В жаркий августовский день, когда солнце богатое, но не свирепое, кому‑нибудь может прийти в голову, что дух тоже изобильный и играющий. Это открытие может освободить человека от многолетнего рабства, но не с детства начавшегося, потому что там всему дается одинаковая воля, а с тех пор когда мы увлекаясь начали отмечать этот вот предмет привязанности и к нему привязывать всё, опуская всё рядом с ним. Или рабство началось с того момента, когда мы захотели подчинить себе всё, держа всё в своем кругозоре. Рабство выражалось для нас в навязчивой привычке возводить освобождающие духовные веяния к определенным местам и причинам. Казалось невозможным, чтобы возникающее во мне могло не зависеть от того, что я так вот повернулся, то сделал, услышал новое; всё привязывалось к определенным поворотам дела. Казалось невероятным и соблазнительным, что дары даются ниоткуда и никуда. Как же не соблазнительно, ведь в человеческом мире как раз ничего не дается даром, даже сам от себя ждешь расплаты. Соблазнительно еще потому что никто не видит того, что я получаю — не безумие ли? — и я ничего никому не могу объяснить (если я могу что‑то объяснить, то только в порядке продолжения необъяснимости, не объясняя, а делая то, что объяснить нельзя).
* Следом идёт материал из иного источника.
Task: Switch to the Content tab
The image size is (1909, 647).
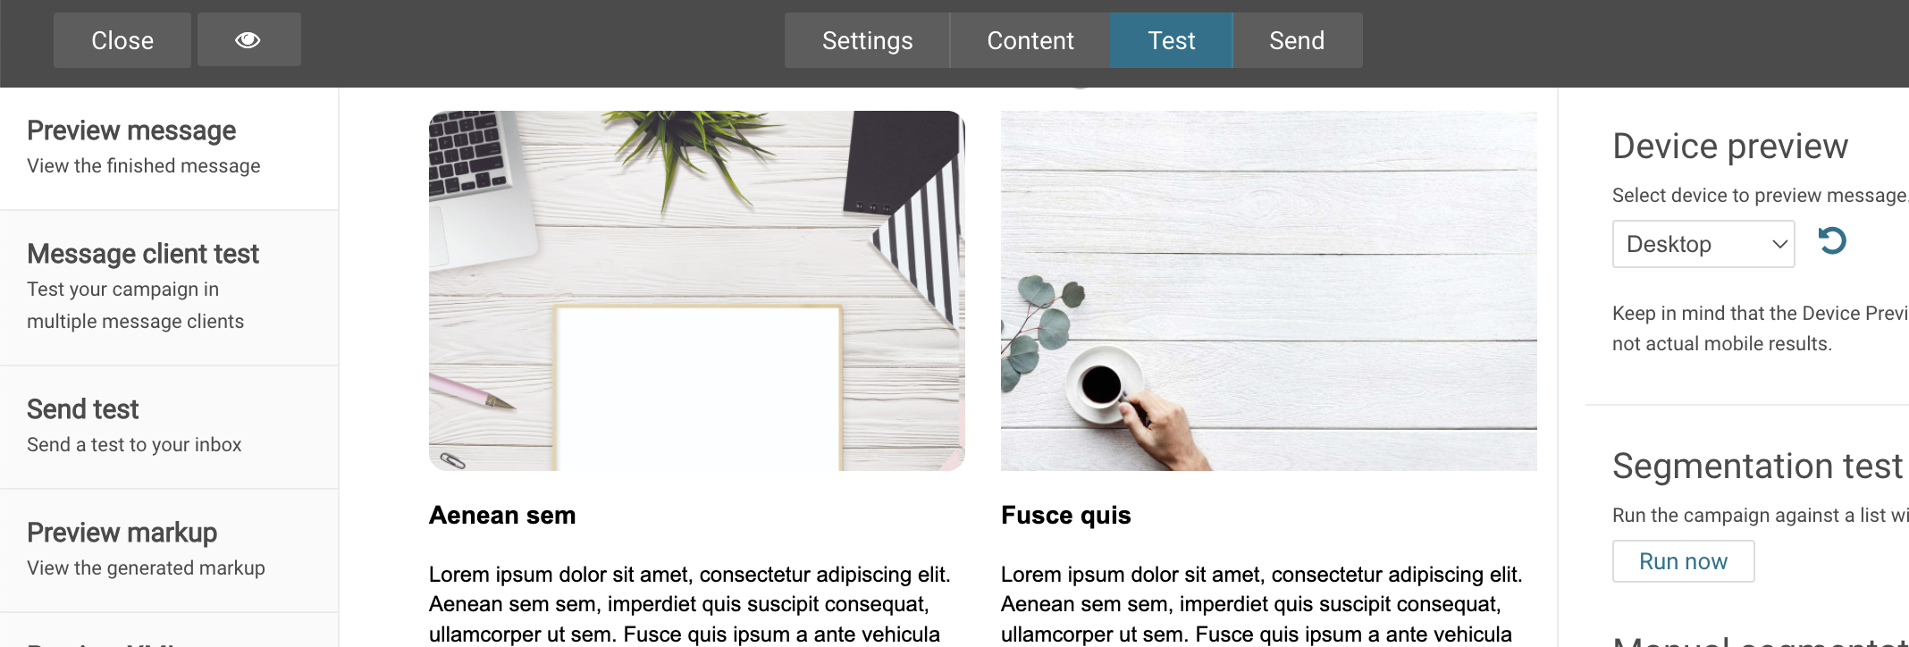Action: (x=1030, y=40)
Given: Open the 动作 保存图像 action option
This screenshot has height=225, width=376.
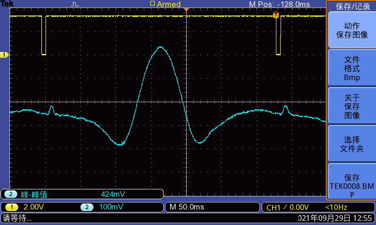Looking at the screenshot, I should pos(352,30).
Если посмотреть на это рабство с другой стороны, оно заключалось в постоянном издевательском требовании копировать, воспроизводить, повторять то, что происходило с нами. Для этой деятельности было даже придумано гордое мотто: наш век понимает только то, что сам может создать. Казалось непрочным то, чему мы сами не научились. Так понятие ученичества переносилось на то, чему учиться грешно.
Ведь природа творит и воспроизводит сама себя; путаясь под ногами, мы способны были только мертвить подражанием.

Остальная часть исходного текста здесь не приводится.